**Source extract:**
Causal Inference Methods: RCTs vs. Quasi-Experimental Designs
RCTs and the Foundations of Causal Inference
A Randomized Controlled Trial (RCT) earns its privileged status because the researcher dictates treatment assignment through explicit randomization, thereby severing any systematic link between the treatment and unobserved confounders. That design choice ensures “internal validity at list price”: the difference in average outcomes across treatment arms is, by construction, an unbiased estimate of the causal effect, conditional only on compliance and sample integrity.
The quasi-experimental alternatives—Standard Regression (OLS), Differences-in-Differences (DiD), Instrumental Variables (IV), and Regression-Discontinuity (RD)—can replicate that causal clarity only by leaning on identifying assumptions that are credible in some environments and fragile in others. Each non-RCT method carries its own Achilles’ heel:
- Ordinary Least Squares (OLS): Presumes that every omitted determinant of the outcome is either observable or orthogonal to the regressor of interest. Weakness: Omitted-variable bias.
- Differences-in-Differences (DiD): Requires that untreated (“control”) units trace out the counterfactual time path that treated units would have followed absent the intervention—the parallel-trends assumption. Weakness: Divergent pre-trends.
- Instrumental Variables (IV): Trades on an exclusion restriction: the instrument must affect the outcome exclusively through its impact on the endogenous regressor, not through any other channel. Weakness: Violation of the exclusion restriction.

**Exercise prompt:**
Can you sum up the causal inference passage in two sentences?

**Collected data:**
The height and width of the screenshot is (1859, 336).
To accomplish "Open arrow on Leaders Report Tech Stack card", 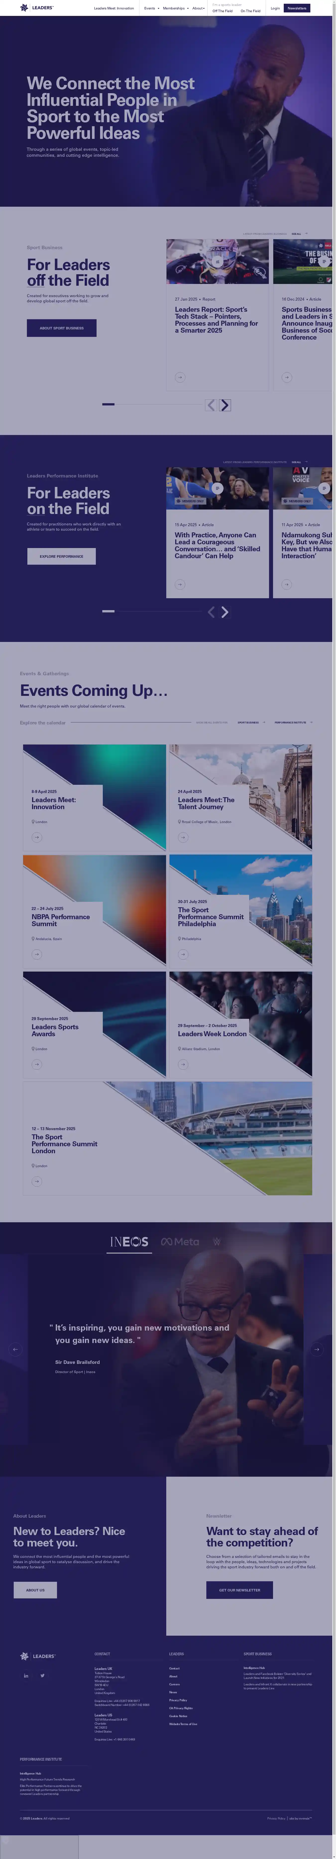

**Solution:**
A randomized controlled trial is privileged because random assignment severs any systematic link between treatment and unobserved confounders, so the difference in average outcomes is an unbiased estimate of the causal effect, conditional on compliance and sample integrity. Quasi-experimental alternatives can match that clarity only by relying on identifying assumptions that are credible in some settings and fragile in others, and each has a weakness: omitted-variable bias for OLS, divergent pre-trends for differences-in-differences, and violation of the exclusion restriction for instrumental variables.